The Chronic Care Model (CCM) describes elements of an approach to providing chronic care in ambulatory care settings with proven effectiveness [5–7]. Studies of CCM implementation and other primary care redesign efforts suggest that practice change/redesign is difficult [7]. Change can be especially challenging in small, autonomous primary care practices where resources are scarce and where the environment external to the practice is not supportive of change [8]. PF is emerging as a promising approach for assisting practices in overcome these challenges. Although effective at improving guideline adoption for preventive care, such as colon cancer screening [1], the ability of PF to change how the primary care team organizes itself around chronic illness care remains unknown.

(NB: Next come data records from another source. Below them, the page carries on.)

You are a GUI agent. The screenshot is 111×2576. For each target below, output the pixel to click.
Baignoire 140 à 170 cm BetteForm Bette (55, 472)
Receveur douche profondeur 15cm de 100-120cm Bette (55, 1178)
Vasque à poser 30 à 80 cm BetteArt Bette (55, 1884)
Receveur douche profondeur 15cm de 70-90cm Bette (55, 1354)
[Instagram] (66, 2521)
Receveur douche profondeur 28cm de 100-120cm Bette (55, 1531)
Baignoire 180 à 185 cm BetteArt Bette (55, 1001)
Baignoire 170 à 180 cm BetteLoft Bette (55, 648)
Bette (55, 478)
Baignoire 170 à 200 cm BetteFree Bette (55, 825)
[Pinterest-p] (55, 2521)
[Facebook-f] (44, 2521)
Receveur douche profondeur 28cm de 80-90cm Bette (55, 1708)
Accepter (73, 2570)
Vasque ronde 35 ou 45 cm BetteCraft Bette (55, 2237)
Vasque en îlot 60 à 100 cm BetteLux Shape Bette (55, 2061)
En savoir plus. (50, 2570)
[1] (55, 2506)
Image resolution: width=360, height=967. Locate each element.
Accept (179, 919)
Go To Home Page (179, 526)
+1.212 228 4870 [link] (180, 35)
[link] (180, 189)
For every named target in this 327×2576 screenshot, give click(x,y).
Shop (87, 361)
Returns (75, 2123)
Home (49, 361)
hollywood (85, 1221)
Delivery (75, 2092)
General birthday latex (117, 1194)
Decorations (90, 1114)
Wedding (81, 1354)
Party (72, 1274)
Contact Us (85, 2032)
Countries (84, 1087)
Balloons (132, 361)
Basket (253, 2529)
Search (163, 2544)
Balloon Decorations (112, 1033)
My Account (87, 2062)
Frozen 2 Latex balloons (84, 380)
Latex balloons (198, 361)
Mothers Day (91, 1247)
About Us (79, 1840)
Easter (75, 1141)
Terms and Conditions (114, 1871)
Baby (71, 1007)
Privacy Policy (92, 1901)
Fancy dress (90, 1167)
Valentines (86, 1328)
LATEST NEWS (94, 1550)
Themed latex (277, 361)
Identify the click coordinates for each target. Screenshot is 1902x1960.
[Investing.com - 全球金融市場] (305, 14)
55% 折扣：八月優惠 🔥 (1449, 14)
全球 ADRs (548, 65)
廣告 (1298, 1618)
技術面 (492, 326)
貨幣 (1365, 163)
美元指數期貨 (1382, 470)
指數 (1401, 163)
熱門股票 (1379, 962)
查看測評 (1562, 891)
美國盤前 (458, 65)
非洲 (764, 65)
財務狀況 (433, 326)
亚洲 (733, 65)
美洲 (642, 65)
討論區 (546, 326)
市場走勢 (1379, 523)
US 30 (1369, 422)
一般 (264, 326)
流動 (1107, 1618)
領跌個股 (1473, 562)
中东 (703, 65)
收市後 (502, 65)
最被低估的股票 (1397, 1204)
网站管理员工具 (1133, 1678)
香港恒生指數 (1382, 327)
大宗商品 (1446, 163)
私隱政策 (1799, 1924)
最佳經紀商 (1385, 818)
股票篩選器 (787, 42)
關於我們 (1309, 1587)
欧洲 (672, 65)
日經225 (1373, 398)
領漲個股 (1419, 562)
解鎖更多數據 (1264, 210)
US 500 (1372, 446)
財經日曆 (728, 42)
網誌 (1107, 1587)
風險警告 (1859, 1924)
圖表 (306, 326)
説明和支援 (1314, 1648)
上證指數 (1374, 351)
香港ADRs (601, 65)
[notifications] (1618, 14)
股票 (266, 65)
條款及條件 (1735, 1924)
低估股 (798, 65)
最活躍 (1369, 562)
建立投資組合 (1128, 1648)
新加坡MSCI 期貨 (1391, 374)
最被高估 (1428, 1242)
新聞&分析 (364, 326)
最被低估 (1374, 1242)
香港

Here we report the results of group-randomized trial of a PF intervention to improve the organization and delivery of diabetes care in small, autonomous primary care practices. The specific objective is to examine changes in the degree to which care is organized around the CCM at the conclusion of the one-year intervention, its sustainability one year after withdrawal of the PF intervention, and subsequent improvement in the delayed intervention (control) practices.
Methods
This was a group-randomized trial launched in the fall of 2007 in the South Texas region of the United States. The study design of this trial and details about the intervention have been previously reported [9]. Briefly, the study was conducted in small, autonomous primary care clinics or ‘practices’ in South Texas. These urban, suburban, and rural practices, each with one to three clinicians, serve a population of primary care patients diverse in demographic characteristics, insurance coverage, and healthcare needs. Subjects for this study were the clinicians and staff at participating practices.
Recruitment
Due to travel distance and costs, recruitment was limited to the San Antonio Metropolitan Statistical Area and surrounding counties within a one-hour drive of the medical center. Early recruits included 10 active members of a primary care Practice-Based Research Network (PBRN), all of whom agreed to participate. PBRN enrollees were asked to recommend colleagues whom they thought might be interested in study participation who also referred colleagues (n = 25). These physicians were contacted directly by phone and in-person recruiting visits were scheduled at their offices resulting in 22 participants. In addition, 145 recruitment letters were sent to primary care physicians within the region identified from professional society membership guides. From these letters, 15 practices responded; of those, eight agreed to participate in the study, resulting in a total of 40 practices. The sample size of 40 practices was determined from measurement of the primary outcome, the CCM score, across 20 clinics resulting in a power of 0.94 to detect a change in the CCM score of at least 1.5 in response to the intervention as described in the original published protocal [9].
Randomization
A stepped-wedge study design was used with block randomization of practices in groups of 10 to either an ‘initial intervention’ or ‘delayed intervention’ arm of the study [10]. The random allocation sequence was generated by a member of the study team (RP) after each group of 10 clinics was recruited. A stepped-wedge design is a type of crossover design in which different clusters cross over (switch treatments) at different time points. For this study, 20 practices, the ‘initial’ intervention practices, were randomized to receive the PF intervention for one year,’ while the remaining 20 practices served as controls. Following the completion of the one-year intervention and withdrawal of facilitators from the initial intervention practices, the ‘control’ practices were crossed-over to receive a one-year ‘delayed intervention’ of PF. Randomization was done before the orientation visit where consent for study participation occurred because status of randomization was needed to inform length of and type of data collected during the initial visit. For example, interviews with clinicians and staff were conducted during and after the team meeting introducing the study in practices randomized to the initial intervention arm but not the delayed intervention.
Intervention
Practice Facilitators held a minimum of six one-hour team meetings within each practice over a 12-month period of time. As is common with many previous PF efforts, baseline chart audit and feedback as well as interactive consensus building and goal setting were incorporated into the intervention [1]. For the audit and feedback component, glycosylated hemoglobin (HbA1c), blood pressures, and lipid levels were audited from the medical records of a random sample of 30 patients seen in the prior 12 months with a diagnosis of type 2 diabetes. Additionally, 60 consecutive adults presenting for care in each practice completed a satisfaction survey. The PF intervention in each practice began with a review of the chart audit results, as well as results from the patient survey.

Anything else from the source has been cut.